» Exercise material:
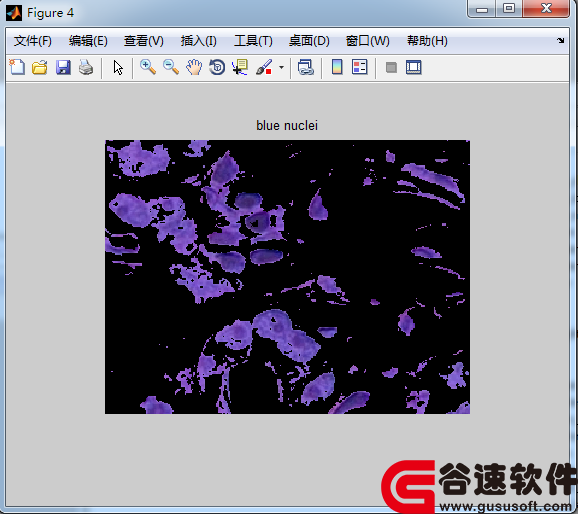Print the figure using the printer icon
The height and width of the screenshot is (514, 578).
click(86, 67)
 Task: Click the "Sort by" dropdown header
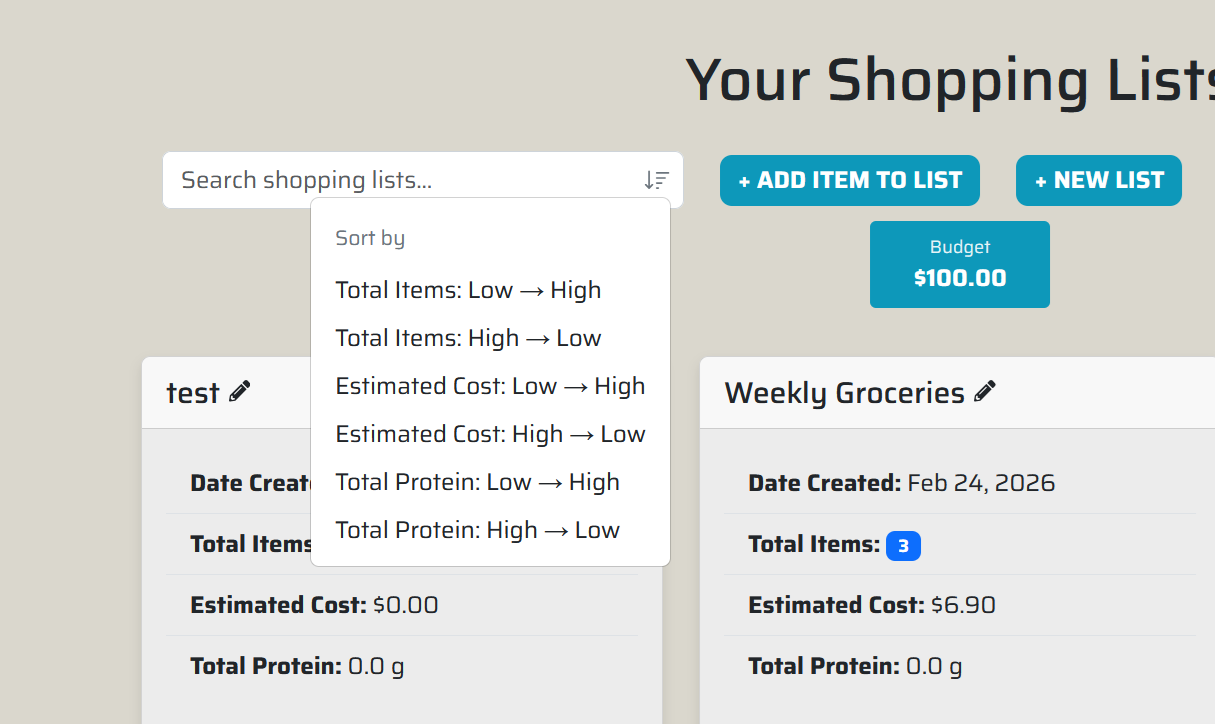370,238
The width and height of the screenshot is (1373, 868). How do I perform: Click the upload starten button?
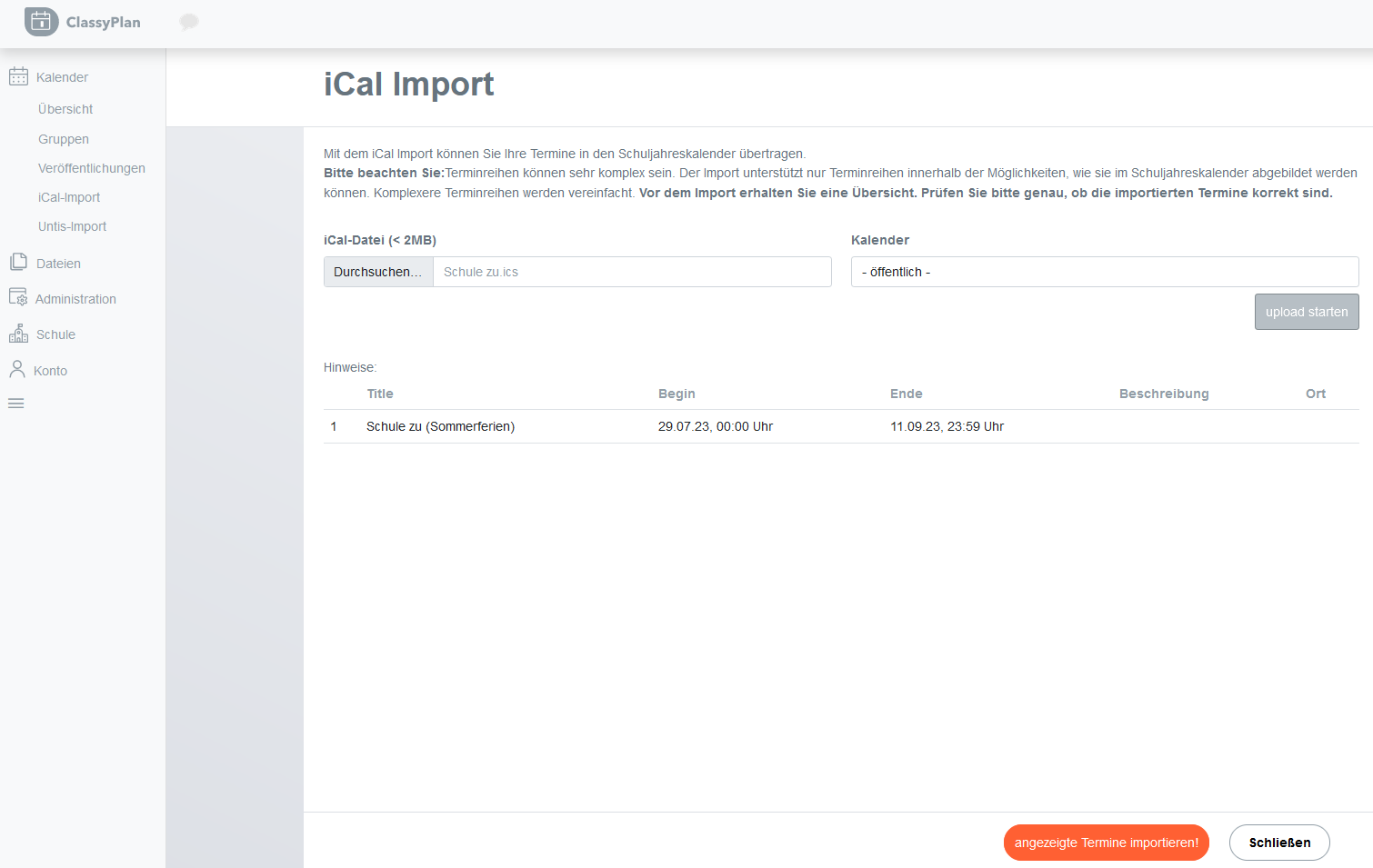pos(1307,312)
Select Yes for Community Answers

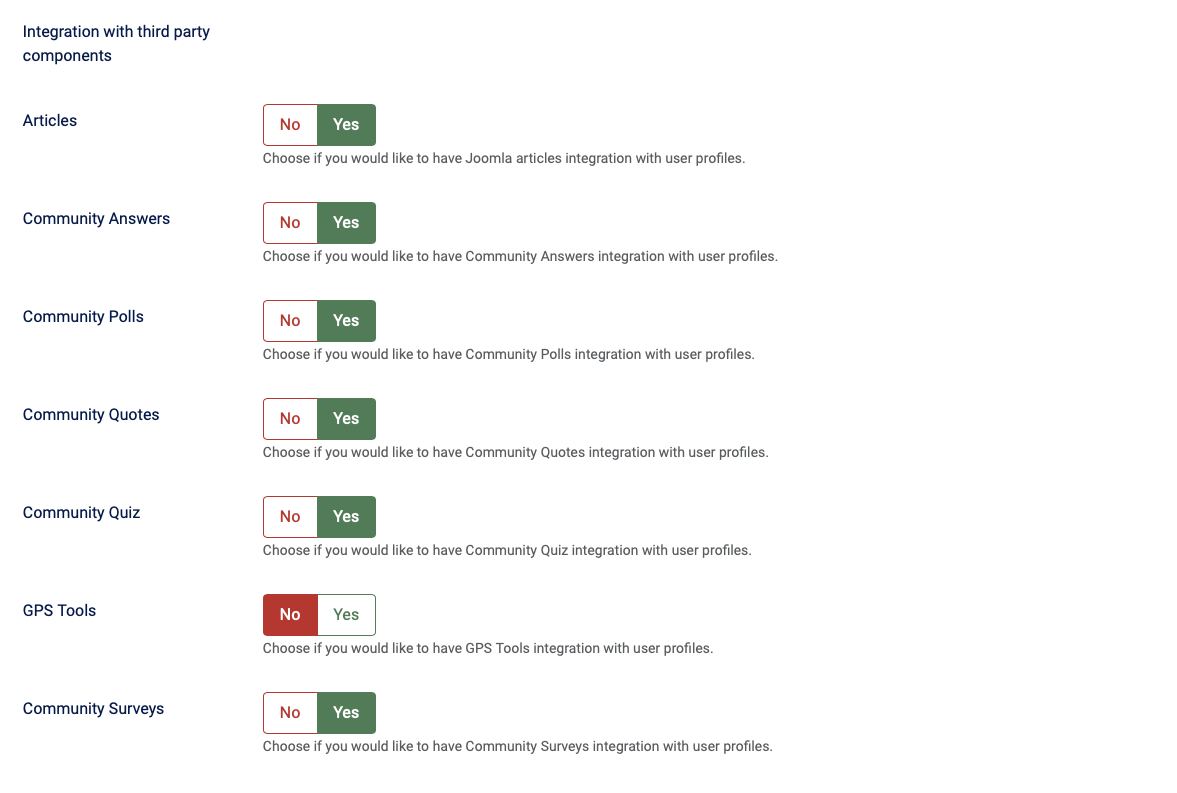pos(346,223)
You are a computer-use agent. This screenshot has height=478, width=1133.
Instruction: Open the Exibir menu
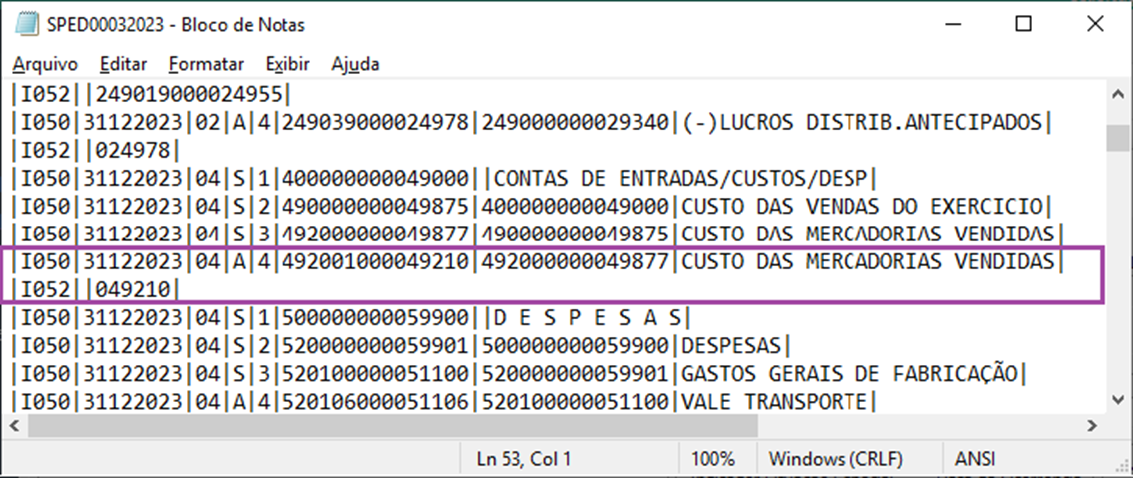[x=287, y=64]
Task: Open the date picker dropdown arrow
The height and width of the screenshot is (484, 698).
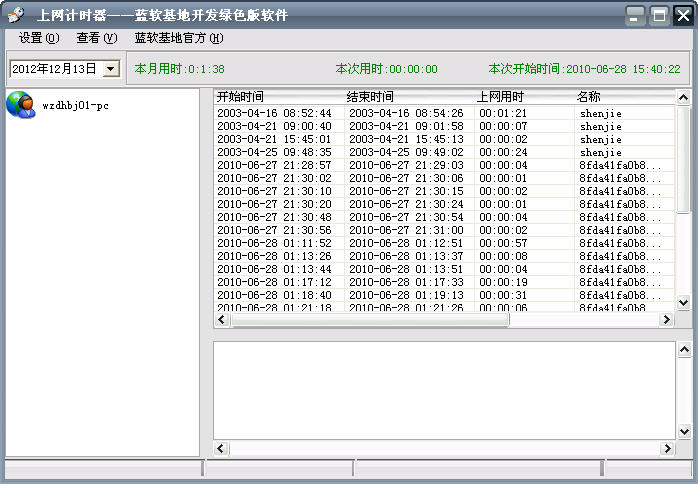Action: [110, 69]
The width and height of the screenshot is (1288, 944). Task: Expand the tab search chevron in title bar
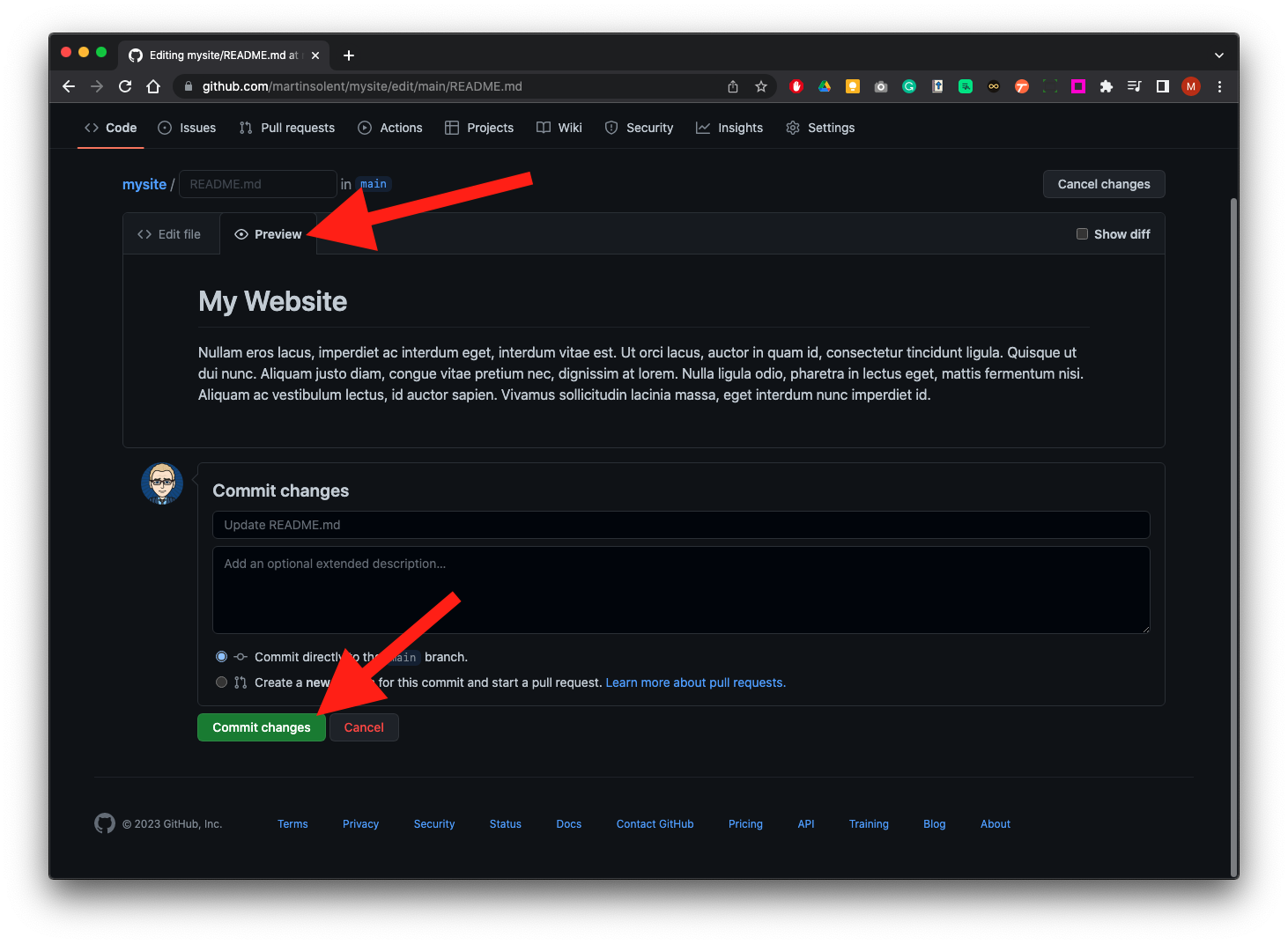[x=1219, y=55]
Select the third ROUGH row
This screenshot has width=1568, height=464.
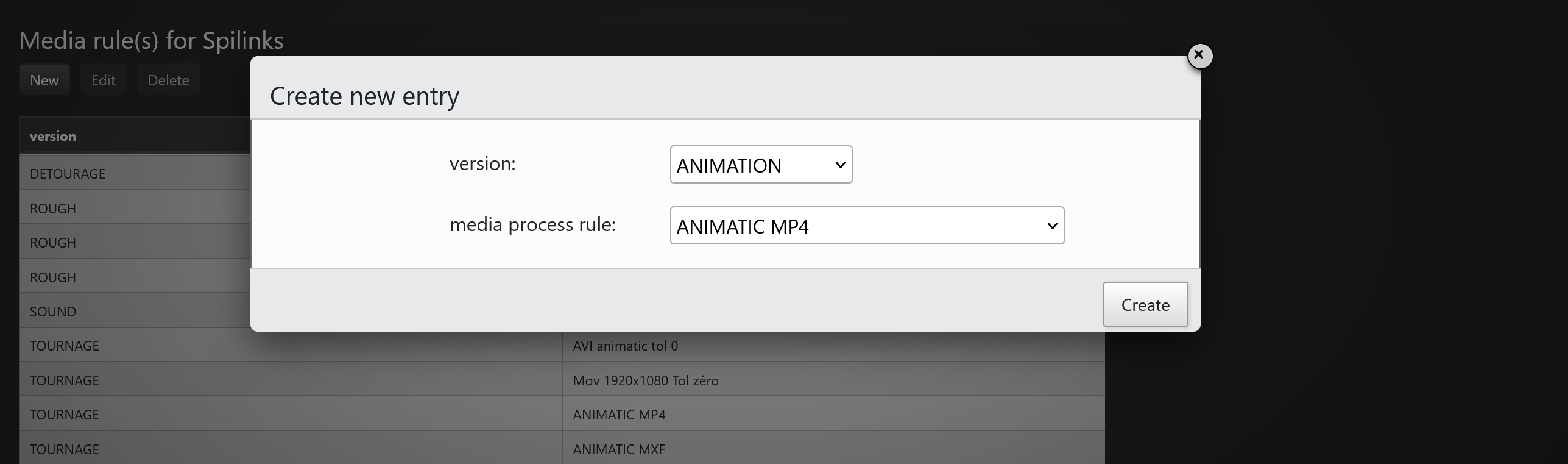click(53, 277)
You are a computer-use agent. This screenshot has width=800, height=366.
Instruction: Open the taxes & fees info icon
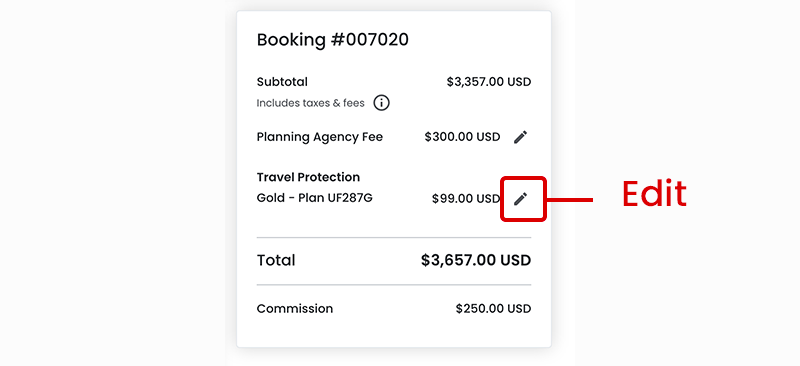tap(381, 103)

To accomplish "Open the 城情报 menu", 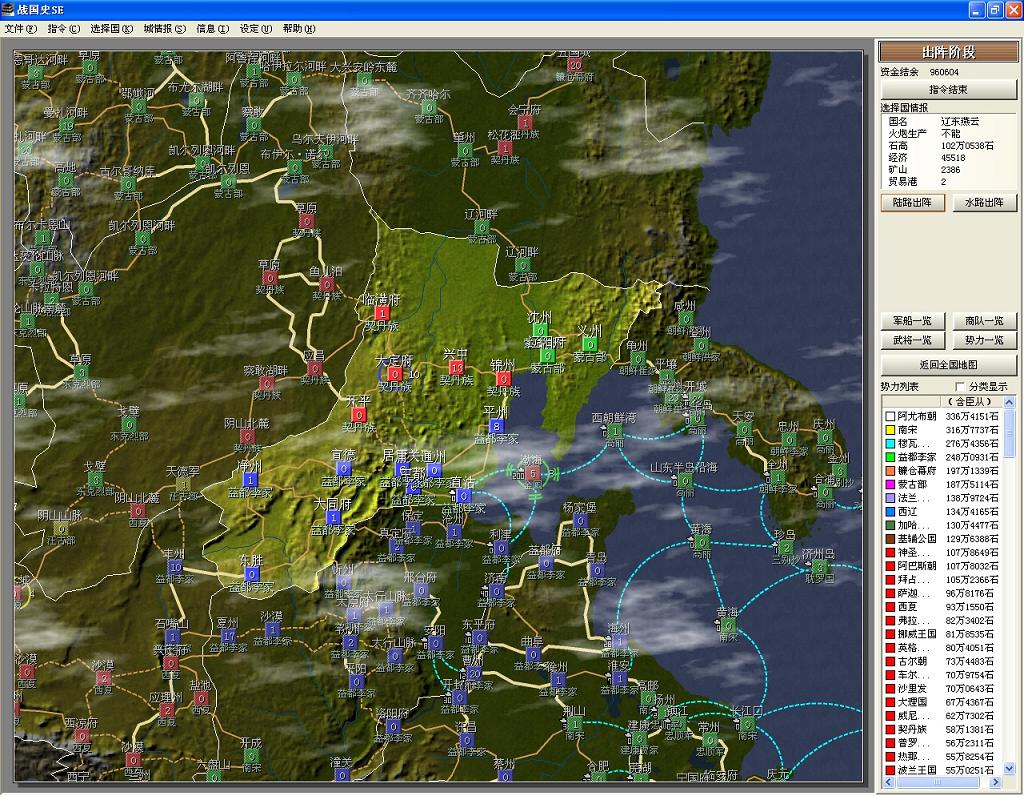I will 164,29.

» Exercise details: Would you copy all lines in the records where the string "agent" appears?

» Final answer:
You are a computer-use agent. This screenshot has height=478, width=1133.
You are a computer-use agent. This screenshot has width=800, height=366.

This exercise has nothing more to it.